Wang Jue, Sarkar Dhirodaatto, Mohan Atulya, Lee Mina, Ma Zeyu, Chortos Alex
School of Mechanical Engineering, College of Engineering, Purdue University, West Lafayette, IN, USA.
School of Mechanical Engineering, Key Laboratory of Education Ministry for Modern Design and Rotor-Bearing System, Institute of Design Science and Basic Components, Xi'an Jiaotong University, Xi'an, P. R. China.
Cyborg Bionic Syst. 2024 Aug 14;5:0155. doi: 10.34133/cbsystems.0155. eCollection 2024.

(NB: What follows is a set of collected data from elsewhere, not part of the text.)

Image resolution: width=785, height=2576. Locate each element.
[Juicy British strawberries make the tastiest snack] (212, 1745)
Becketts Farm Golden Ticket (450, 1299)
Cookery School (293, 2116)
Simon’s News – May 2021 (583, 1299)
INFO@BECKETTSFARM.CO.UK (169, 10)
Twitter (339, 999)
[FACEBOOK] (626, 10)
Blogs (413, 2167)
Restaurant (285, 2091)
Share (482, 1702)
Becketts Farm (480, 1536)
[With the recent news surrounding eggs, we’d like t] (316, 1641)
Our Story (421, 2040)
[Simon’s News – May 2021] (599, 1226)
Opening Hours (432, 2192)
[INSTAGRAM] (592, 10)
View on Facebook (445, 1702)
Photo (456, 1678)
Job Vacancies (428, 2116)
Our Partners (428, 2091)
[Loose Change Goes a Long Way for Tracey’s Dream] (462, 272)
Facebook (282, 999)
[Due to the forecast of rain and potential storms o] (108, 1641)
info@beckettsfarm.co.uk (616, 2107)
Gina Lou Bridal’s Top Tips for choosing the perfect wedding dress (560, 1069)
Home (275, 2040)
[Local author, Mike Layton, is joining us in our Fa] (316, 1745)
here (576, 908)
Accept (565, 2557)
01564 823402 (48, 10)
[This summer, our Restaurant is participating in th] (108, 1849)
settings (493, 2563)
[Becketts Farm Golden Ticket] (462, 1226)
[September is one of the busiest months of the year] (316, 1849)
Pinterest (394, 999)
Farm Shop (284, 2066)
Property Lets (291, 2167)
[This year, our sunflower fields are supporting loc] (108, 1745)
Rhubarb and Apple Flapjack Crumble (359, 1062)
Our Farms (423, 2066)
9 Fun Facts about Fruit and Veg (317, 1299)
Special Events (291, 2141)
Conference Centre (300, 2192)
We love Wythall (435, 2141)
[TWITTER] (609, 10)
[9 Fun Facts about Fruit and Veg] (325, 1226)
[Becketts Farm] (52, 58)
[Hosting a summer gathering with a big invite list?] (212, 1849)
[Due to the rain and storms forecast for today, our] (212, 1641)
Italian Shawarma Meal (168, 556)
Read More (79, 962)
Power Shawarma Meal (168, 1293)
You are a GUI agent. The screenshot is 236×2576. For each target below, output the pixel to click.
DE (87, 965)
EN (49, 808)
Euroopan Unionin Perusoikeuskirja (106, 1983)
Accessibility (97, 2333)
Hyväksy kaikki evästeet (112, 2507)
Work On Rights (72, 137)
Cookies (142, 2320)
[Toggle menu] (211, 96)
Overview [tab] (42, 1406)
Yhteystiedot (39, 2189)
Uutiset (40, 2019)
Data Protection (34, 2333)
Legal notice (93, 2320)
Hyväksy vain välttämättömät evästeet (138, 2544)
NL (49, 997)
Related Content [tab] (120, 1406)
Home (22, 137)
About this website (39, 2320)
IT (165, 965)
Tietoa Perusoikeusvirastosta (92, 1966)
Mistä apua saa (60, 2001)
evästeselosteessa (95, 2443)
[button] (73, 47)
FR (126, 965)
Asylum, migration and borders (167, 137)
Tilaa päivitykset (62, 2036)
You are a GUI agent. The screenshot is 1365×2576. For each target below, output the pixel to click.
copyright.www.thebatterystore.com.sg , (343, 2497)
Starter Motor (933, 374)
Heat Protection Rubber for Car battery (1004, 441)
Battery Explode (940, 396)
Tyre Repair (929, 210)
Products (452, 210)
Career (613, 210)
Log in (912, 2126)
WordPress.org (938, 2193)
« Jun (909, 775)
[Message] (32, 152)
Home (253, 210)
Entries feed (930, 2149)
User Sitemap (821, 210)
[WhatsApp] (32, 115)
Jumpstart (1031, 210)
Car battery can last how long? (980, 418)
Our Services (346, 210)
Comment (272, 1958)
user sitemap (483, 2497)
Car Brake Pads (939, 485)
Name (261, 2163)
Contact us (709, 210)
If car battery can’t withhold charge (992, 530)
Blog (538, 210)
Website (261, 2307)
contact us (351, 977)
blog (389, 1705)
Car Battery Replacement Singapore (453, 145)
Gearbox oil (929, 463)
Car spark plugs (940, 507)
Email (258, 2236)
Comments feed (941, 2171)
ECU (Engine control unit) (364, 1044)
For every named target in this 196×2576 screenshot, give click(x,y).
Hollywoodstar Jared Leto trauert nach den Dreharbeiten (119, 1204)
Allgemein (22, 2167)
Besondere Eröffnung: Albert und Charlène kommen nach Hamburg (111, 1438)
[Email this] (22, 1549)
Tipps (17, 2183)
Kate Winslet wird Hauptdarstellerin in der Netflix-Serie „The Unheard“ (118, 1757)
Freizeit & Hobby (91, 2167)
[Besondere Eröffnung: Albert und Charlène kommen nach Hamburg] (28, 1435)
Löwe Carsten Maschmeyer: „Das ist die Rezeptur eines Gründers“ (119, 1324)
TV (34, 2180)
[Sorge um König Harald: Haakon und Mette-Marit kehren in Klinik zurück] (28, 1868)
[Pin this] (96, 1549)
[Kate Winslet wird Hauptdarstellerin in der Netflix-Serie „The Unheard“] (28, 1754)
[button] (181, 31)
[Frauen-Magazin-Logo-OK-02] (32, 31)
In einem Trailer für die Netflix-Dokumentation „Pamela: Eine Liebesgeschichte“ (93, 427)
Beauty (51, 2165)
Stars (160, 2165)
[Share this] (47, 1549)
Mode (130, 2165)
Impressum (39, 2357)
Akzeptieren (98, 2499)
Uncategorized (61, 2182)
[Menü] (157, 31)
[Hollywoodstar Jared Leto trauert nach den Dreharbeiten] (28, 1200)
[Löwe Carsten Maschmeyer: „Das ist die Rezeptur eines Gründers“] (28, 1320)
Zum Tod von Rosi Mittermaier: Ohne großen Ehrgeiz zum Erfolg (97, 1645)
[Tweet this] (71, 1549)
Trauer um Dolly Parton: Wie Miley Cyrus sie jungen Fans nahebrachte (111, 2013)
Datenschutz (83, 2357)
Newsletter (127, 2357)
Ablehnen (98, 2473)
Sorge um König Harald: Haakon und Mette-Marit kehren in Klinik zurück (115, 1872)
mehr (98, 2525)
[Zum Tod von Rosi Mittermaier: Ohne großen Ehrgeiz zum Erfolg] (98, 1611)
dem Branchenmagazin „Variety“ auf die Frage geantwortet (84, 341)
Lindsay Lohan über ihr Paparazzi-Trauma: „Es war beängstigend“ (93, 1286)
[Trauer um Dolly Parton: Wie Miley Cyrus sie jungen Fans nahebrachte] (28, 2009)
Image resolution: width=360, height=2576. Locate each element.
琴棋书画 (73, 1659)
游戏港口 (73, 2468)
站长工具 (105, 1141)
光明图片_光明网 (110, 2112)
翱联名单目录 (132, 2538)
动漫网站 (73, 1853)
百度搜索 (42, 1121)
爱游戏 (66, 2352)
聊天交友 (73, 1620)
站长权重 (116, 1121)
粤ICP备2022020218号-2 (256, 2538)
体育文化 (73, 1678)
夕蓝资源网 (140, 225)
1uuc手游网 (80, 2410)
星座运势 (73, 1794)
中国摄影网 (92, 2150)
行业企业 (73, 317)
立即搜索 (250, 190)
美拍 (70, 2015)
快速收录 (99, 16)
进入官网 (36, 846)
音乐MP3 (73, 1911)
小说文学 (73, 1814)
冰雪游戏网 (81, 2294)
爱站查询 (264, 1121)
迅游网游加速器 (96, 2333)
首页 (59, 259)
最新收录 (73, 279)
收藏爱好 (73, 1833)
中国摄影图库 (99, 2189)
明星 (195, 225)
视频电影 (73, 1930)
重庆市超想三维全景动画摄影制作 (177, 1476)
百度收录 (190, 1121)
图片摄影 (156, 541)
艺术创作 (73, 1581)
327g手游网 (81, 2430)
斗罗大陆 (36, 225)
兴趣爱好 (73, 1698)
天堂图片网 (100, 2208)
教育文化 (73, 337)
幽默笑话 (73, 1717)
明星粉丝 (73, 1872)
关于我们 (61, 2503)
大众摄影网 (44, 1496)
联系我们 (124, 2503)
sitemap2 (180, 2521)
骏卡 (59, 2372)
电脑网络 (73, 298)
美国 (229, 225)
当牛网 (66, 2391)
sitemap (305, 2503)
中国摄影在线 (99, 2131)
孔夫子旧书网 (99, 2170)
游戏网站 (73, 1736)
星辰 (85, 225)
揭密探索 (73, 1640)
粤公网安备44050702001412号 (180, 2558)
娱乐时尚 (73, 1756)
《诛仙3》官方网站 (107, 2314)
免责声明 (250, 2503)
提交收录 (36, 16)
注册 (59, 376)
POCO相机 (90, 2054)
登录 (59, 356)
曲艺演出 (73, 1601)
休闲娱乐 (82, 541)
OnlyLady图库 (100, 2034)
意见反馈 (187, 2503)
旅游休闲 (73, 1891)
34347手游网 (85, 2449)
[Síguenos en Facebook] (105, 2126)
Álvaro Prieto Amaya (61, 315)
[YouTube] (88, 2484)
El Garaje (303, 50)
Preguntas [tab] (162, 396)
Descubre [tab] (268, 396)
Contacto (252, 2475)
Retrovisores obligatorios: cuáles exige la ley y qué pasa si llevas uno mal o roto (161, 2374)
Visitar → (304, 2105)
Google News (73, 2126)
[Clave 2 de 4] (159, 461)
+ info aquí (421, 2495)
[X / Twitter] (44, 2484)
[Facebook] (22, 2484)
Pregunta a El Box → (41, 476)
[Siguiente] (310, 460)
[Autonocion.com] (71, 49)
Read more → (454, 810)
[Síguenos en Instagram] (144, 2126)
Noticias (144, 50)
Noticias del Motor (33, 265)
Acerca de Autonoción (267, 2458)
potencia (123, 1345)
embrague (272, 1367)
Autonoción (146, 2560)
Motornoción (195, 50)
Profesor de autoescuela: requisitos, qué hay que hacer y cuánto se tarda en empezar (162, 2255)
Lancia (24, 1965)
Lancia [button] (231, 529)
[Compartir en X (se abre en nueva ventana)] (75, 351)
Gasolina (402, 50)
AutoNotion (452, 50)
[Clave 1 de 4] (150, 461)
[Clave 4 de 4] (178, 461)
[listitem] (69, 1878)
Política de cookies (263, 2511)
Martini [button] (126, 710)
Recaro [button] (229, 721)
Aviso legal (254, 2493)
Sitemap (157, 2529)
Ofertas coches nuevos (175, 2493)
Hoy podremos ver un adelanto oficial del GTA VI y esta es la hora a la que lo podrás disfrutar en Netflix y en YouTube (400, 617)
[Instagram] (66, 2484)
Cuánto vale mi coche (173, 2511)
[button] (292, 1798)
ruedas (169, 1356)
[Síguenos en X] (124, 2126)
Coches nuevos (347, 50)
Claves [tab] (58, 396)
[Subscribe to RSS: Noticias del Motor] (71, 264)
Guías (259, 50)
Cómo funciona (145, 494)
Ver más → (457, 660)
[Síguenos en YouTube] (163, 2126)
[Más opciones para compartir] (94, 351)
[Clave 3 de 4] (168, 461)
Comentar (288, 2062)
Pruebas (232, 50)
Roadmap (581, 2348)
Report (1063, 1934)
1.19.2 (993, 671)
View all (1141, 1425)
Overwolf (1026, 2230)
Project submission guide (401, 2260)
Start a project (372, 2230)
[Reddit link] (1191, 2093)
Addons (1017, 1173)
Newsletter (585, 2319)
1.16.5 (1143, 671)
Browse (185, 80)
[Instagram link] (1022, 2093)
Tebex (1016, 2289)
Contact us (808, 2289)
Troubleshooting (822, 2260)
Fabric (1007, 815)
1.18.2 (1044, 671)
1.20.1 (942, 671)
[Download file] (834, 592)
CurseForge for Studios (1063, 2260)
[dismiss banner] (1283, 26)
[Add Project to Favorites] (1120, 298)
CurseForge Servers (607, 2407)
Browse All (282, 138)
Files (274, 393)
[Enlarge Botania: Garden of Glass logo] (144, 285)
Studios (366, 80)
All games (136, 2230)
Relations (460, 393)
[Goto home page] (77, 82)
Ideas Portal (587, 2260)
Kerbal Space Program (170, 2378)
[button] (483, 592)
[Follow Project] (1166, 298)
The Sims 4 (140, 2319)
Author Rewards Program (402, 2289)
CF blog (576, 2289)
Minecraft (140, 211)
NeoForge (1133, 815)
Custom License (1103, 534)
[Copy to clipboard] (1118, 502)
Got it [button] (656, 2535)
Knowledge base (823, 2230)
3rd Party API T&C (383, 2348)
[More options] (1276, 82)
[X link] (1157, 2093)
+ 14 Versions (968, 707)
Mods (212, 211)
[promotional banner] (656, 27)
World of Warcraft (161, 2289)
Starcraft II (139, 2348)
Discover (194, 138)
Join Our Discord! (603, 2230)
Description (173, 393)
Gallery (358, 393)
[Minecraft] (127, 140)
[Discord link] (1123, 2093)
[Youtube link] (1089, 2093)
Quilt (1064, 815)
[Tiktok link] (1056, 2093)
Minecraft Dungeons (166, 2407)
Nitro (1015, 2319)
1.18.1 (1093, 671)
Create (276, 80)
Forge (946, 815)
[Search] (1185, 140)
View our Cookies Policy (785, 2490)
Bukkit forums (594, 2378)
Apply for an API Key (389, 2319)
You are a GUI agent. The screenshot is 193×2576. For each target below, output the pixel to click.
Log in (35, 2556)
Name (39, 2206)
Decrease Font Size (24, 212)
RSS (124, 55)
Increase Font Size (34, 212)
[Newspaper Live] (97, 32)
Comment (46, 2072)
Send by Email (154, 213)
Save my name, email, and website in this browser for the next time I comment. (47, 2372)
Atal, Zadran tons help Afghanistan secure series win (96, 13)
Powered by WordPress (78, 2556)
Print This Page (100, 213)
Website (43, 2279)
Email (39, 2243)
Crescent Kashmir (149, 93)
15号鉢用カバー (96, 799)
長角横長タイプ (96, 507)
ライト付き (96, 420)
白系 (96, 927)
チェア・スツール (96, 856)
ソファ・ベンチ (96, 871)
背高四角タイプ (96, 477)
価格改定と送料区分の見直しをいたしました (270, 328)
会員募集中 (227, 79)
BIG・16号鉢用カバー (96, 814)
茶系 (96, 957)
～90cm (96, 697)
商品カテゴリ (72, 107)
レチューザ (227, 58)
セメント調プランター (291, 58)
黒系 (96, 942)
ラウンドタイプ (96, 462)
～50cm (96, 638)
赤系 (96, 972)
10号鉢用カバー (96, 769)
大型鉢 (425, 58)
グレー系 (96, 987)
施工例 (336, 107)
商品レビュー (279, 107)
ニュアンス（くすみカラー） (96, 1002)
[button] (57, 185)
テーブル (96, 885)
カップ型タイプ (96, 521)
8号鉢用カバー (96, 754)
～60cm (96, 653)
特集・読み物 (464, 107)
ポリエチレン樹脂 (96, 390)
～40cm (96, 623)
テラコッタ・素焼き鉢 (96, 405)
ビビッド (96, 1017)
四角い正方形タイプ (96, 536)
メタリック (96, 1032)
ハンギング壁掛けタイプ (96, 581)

In the field of biomechanics, customizing complex strain fields according to specific requirements poses an important challenge for bioreactor technology, primarily due to the intricate coupling and nonlinear actuation of actuator arrays, which complicates the precise control of strain fields. This paper introduces a bioreactor designed with a 9 × 9 array of independently controllable dielectric elastomer actuators (DEAs), addressing this challenge. We employ image regression-based machine learning for both replicating target strain fields through inverse control and rapidly predicting feasible strain fields generated by the bioreactor in response to control inputs via forward control. To generate training data, a finite element analysis (FEA) simulation model was developed. In the FEA, the device was prestretched, followed by the random assignment of voltages to each pixel, yielding 10,000 distinct output strain field images for the training set. For inverse control, a multilayer perceptron (MLP) is utilized to predict control inputs from images, whereas, for forward control, MLP maps control inputs to low-resolution images, which are then upscaled to high-resolution outputs through a super-resolution generative adversarial network (SRGAN). Demonstrations include inputting biomechanically significant strain fields, where the method successfully replicated the intended fields. Additionally, by using various tumor-stroma interfaces as inputs, the bioreactor demonstrated its ability to customize strain fields accordingly, showcasing its potential as an advanced testbed for tumor biomechanics research.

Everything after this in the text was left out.